### Документ

____________________

Выпуск № 8 | 1965 (321)

Что же самое замечательное: великолепно эрудированный музыкант, он тоже увлекался вместе с актером, шел навстречу его желаниям и развивал их. Здесь не было подчинения певца дирижеру или дирижера певцу, как это случается часто, было единство намерений двух равных в правах художников. Да, именно равных, хотя, пожалуй, никто из нас, певцов, не обладал музыкальной эрудицией и талантом, подобными таланту Мелик-Пашаева. И конечно, дело заключалось в том, что Александр Шамильевич владел удивительным даром быть для того, с кем он работает, не руководителем, а прежде всего партнером. Он никогда не прибегал к «окрику», не «нажимал» на нас. И в этом сказывались не только редкий такт, скромность, деликатность натуры дирижера, но, главное, его вечно молодая душа и неугасимый темперамент, способность зажигаться самому и вдохновлять исполнителя своим доверием, своим открытым откликом.

Мелик-Пашаев, влюбленный в кантилену, с его изумительным чувством ансамбля, с его необычайно певучей душой тончайшего музыканта, умеющий вызвать эту певучесть не только в вокальном исполнении, но и в оркестре, очень много дал мне как оперному певцу. Когда за пультом стоял Мелик-Пашаев, я всегда был не только спокоен, (чувство, необходимое певцу), я ликовал в предвкушении еще одной встречи с вдохновенным артистом. И это состояние помогало преодолевать любые вокальные трудности. Дирижер, казалось, дышал и пел вместе с тобой.

Если к этому добавить, что Мелик-Пашаев сразу же взял на себя весь лирический репертуар, в котором пел я, если вспомнить, что в 1931 году нас почти одновременно приняли в Большой театр и здесь я чаще всего именно с ним выступал в «Онегине», «Травиате», «Риголетто», «Фаусте», «Ромео», то можно понять, что значил для меня Александр Шамильевич. Последние пятнадцать лет мы жили с ним в одном доме и, часто встречаясь на прогулке, беседовали о театре, об искусстве, о музыке... Незадолго перед своей кончиной как-то в разговоре, вспоминая о прошлом, Александр Шамильевич сказал:

— А все-таки удивительная у нас дружба, Сережа. Так давно мы знакомы, так долго работаем вместе, но никогда не сказали друг другу неуважительного слова, никогда в наших отношениях не было небрежности, панибратства.

____________________

Дословно перепишите фрагмент документа о Мелик-Пашаеве: всё от слов «Мелик-Пашаев, влюбленный в» и до слов «вместе с тобой.» включительно.

### Собранные данные
____________________

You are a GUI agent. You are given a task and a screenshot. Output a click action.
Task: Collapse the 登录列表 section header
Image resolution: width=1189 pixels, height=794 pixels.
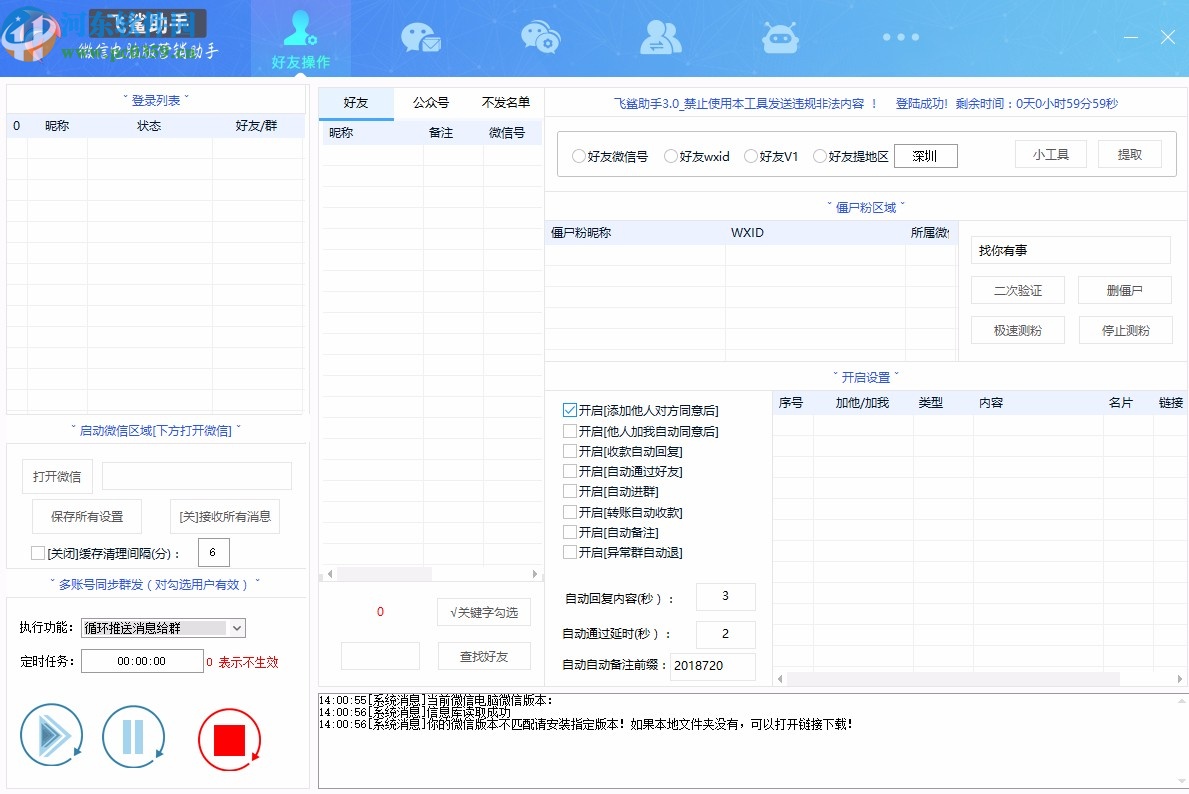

____________________

### Ответ на задание
Мелик-Пашаев, влюбленный в кантилену, с его изумительным чувством ансамбля, с его необычайно певучей душой тончайшего музыканта, умеющий вызвать эту певучесть не только в вокальном исполнении, но и в оркестре, очень много дал мне как оперному певцу. Когда за пультом стоял Мелик-Пашаев, я всегда был не только спокоен, (чувство, необходимое певцу), я ликовал в предвкушении еще одной встречи с вдохновенным артистом. И это состояние помогало преодолевать любые вокальные трудности. Дирижер, казалось, дышал и пел вместе с тобой.